TeraGrid Tutorial Now Available Online

The "Applications in the TeraGrid Environment" tutorial that was successfully presented at SC2003 in Phoenix in November is now available online at http://meonline.engin.umich.edu/TeraGrid/sc03.cfm. Through video and slides, the tutorial provides an overview of the TeraGrid environment and configuration and describes the TeraGrid services that are available to scientists. Approximately 50 people attended the tutorial at SC03, which was presented by experts from several TeraGrid partners: John Towns from the National Center for Supercomputing Applications, Nancy Wilkins-Diehr from the San Diego Supercomputer Center, Sandra Bittner from Argonne National Laboratory, Derek Simmel from the Pittsburgh Supercomputing Center, and Sharon Brunett from the Center for Advanced Computing Research at the California Institute of Technology in Pasadena. The daylong tutorial is now available to a wider audience thanks to the efforts of Scott Mahler and Roy Johnson of The Center for Professional Development at The University of Michigan's College of Engineering. The TeraGrid is a multi-year effort funded by the National Science Foundation to build and deploy the world's largest, fastest distributed infrastructure for open scientific research.
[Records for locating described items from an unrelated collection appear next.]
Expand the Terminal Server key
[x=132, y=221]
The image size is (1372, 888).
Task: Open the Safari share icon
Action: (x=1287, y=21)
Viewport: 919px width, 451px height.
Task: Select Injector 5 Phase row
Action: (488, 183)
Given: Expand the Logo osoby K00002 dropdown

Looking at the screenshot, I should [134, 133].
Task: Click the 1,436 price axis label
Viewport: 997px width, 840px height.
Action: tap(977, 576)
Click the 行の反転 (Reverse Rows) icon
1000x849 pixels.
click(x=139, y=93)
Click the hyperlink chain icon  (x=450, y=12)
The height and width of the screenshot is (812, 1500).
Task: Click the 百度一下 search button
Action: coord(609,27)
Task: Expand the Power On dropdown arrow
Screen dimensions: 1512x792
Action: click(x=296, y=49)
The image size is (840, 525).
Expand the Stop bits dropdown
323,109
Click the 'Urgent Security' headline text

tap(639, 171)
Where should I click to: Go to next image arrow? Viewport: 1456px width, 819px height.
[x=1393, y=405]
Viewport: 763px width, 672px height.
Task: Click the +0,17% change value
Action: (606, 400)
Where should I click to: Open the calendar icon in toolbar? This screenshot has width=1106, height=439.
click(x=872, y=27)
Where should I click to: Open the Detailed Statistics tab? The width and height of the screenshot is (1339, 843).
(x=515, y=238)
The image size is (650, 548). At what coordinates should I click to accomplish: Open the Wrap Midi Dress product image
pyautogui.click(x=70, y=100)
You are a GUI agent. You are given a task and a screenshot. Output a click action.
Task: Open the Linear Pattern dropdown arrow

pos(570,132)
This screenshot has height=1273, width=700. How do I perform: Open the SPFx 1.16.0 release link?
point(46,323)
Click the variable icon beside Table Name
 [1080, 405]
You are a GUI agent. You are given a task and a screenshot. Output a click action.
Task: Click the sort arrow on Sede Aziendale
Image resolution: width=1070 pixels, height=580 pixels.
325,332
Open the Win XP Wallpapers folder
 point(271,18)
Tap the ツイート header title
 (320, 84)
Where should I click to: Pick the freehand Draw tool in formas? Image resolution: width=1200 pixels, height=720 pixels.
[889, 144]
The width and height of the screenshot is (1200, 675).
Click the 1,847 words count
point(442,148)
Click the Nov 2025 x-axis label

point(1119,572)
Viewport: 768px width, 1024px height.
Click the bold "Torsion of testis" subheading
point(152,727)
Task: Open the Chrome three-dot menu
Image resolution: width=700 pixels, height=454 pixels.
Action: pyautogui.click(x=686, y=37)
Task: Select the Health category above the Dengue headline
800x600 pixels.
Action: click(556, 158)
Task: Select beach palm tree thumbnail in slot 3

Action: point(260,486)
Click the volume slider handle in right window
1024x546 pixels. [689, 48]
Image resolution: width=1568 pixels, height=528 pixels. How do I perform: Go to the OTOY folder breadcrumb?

When completed later this year, the TeraGrid will include 20 teraflops of computing power, facilities capable of managing and storing nearly 1 petabyte of data, high-resolution visualization environments, and toolkits for grid computing. These components will be tightly integrated and connected through a network that will operate at 40 gigabits per second. Currently, the first phase of the TeraGrid offers researchers approximately 15 teraflops of computing power.